• [Assigned task] Filter the listing below down to the lines containing the word "size".

■ ■ ■ ■

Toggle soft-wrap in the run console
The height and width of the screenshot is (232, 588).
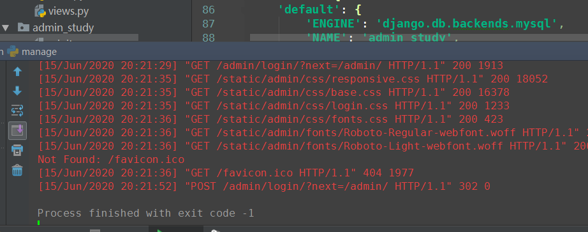(17, 111)
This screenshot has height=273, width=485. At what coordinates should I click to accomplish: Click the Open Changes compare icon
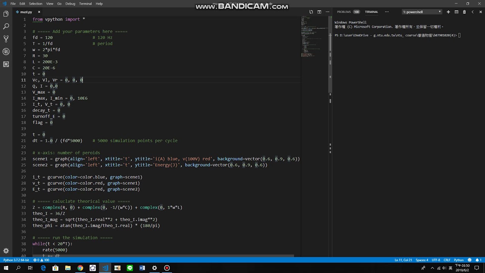(311, 12)
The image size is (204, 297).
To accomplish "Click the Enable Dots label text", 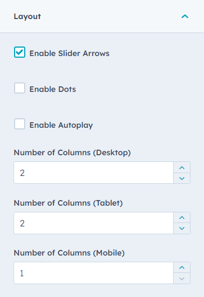I will tap(53, 89).

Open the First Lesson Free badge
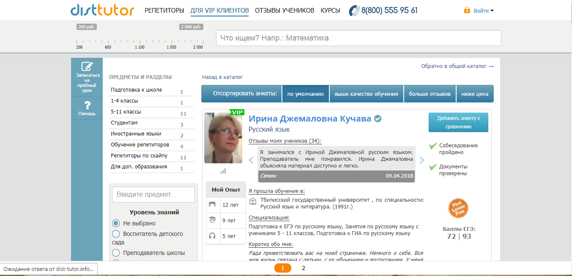click(x=459, y=208)
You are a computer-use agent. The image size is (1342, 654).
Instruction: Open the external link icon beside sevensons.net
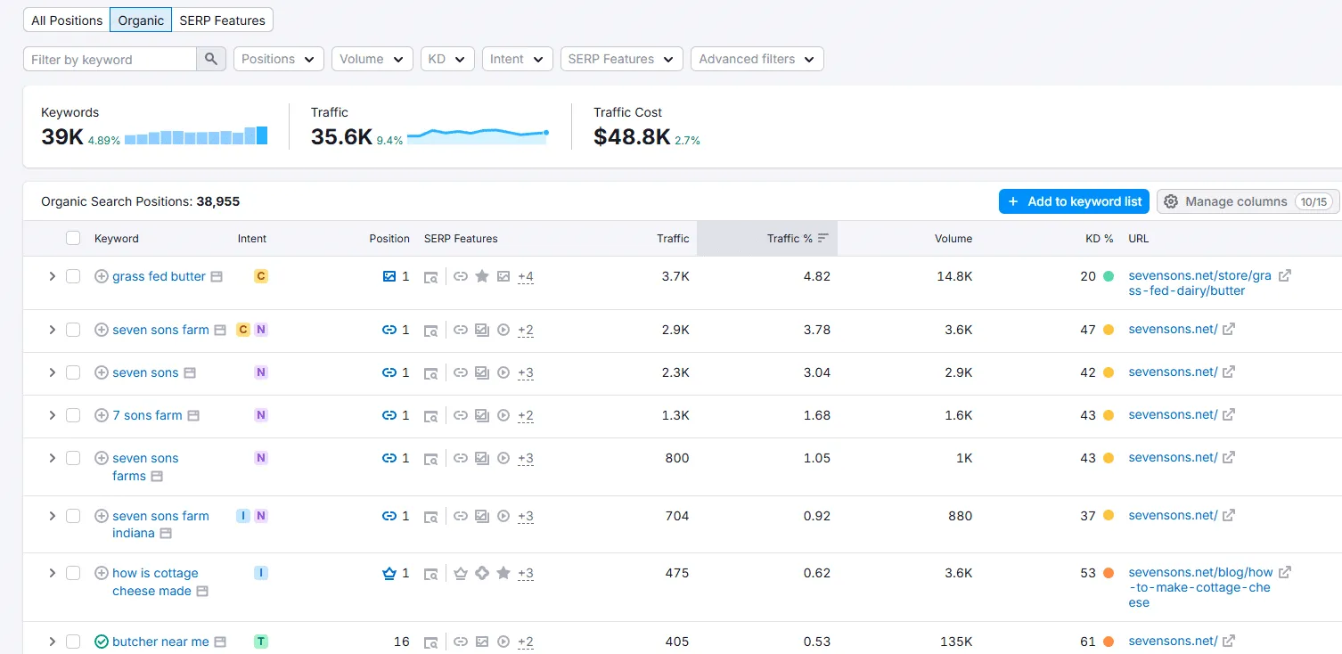pos(1229,329)
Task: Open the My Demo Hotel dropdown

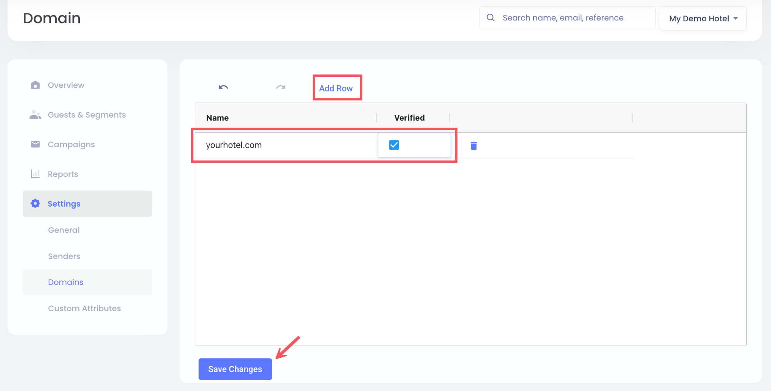Action: point(703,19)
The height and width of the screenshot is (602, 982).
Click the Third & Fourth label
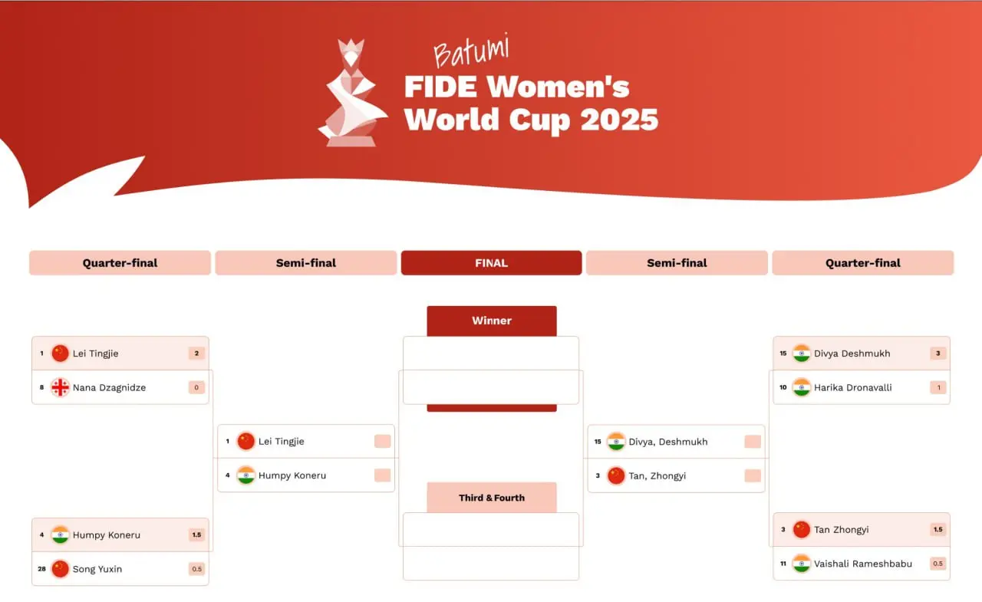pos(491,498)
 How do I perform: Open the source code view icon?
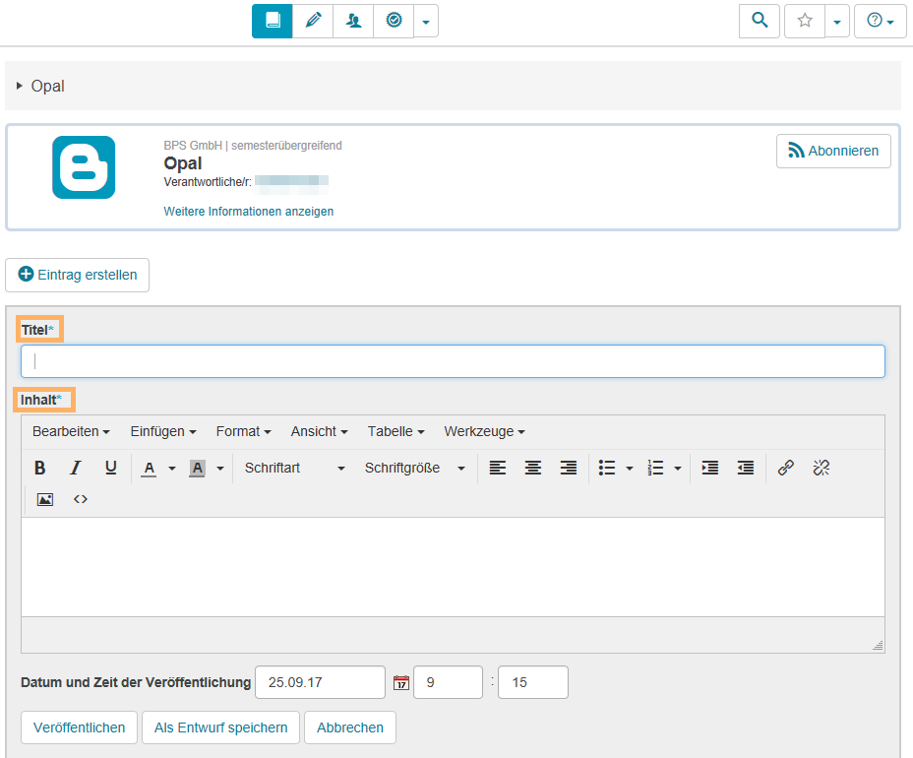click(81, 499)
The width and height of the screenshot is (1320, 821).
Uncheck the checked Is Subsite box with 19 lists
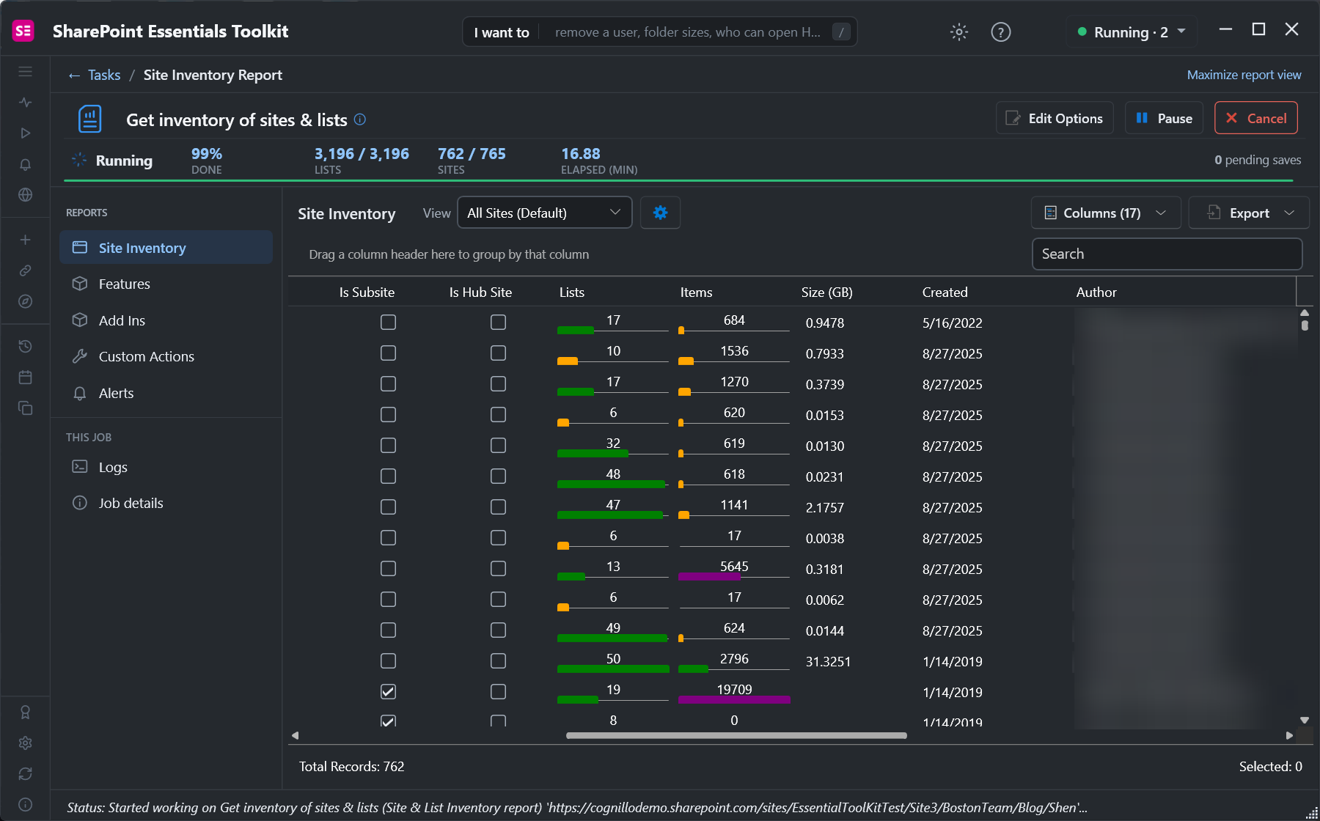389,691
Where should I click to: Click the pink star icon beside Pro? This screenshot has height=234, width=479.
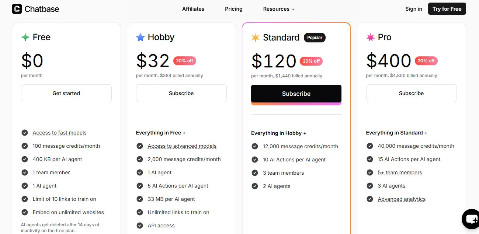370,37
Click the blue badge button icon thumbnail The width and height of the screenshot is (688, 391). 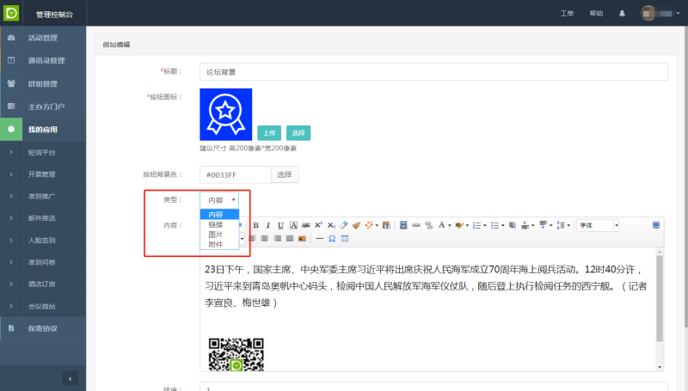coord(225,114)
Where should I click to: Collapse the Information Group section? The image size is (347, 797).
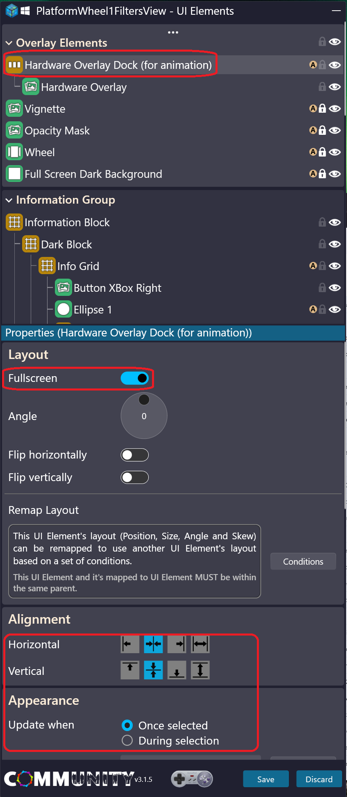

■ ■ ■ ■

• [Task output]
The image size is (204, 297).
You are a computer-use agent. The image size is (1342, 654).
Where should I click to: Collapse the Information Group section? The image size is (347, 797).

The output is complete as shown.